Algren opens a window on Chicago's ethnic, inner city streets. The sights, sounds, smells, words and music of Chicago in the late 1940's are right there in front of you. He then points his highly accurate lens on his character's hearts, minds, concerns, fears, worries, struggles, hopes & dreams.
Never Come Morning is a lyrical, poetic work of fiction that's nonetheless so realistic it could have been yanked straight from the headlines of any city's newspapers, in any era, from the 1940's straight through to 2004. The novel describes the lives of several teenagers living on Chicago's Near Northwest side, in the late 1940's. It is realistic yet never exploitive, heart-wrenching yet never heavy handed.

__Data__
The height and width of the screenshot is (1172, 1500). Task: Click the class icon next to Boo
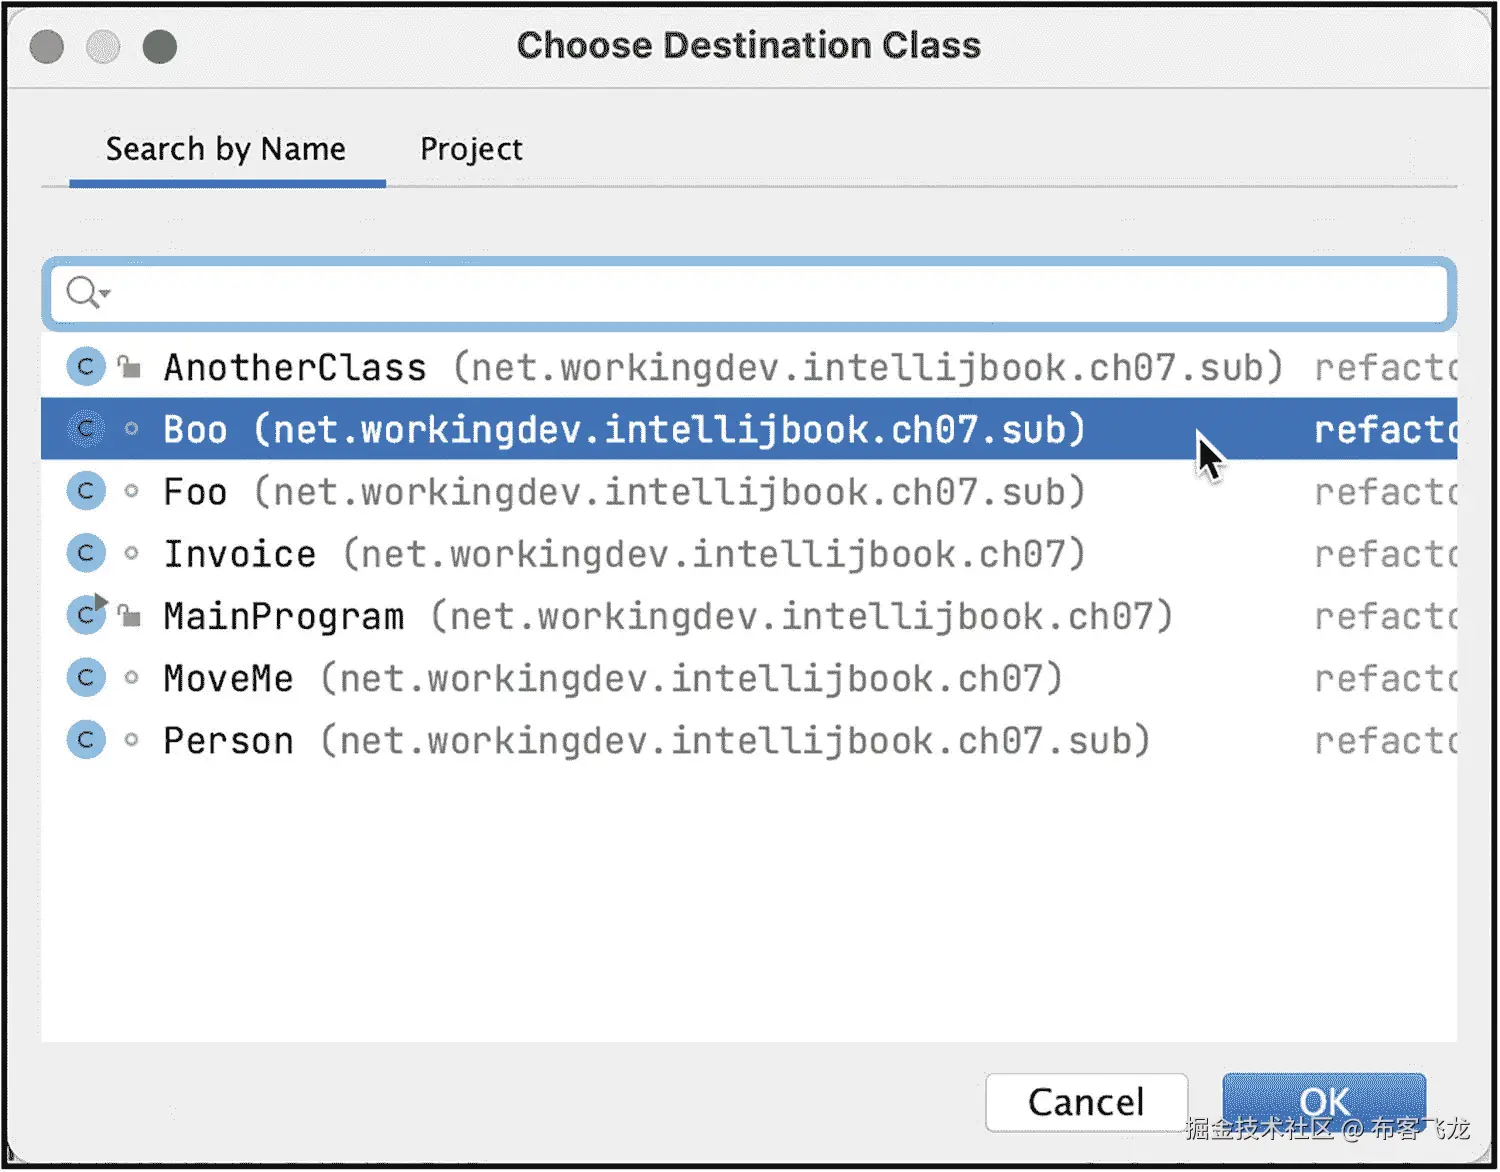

__Description of the task__
Answer these questions from the review of Never Come Morning above:
(a) On what does Algren open a window?
(b) What does the review call Never Come Morning?
(c) In which part of Chicago do the novel's teenagers live?

__Task result__
(a) Chicago's ethnic, inner city streets
(b) A lyrical, poetic work of fiction
(c) Chicago's Near Northwest side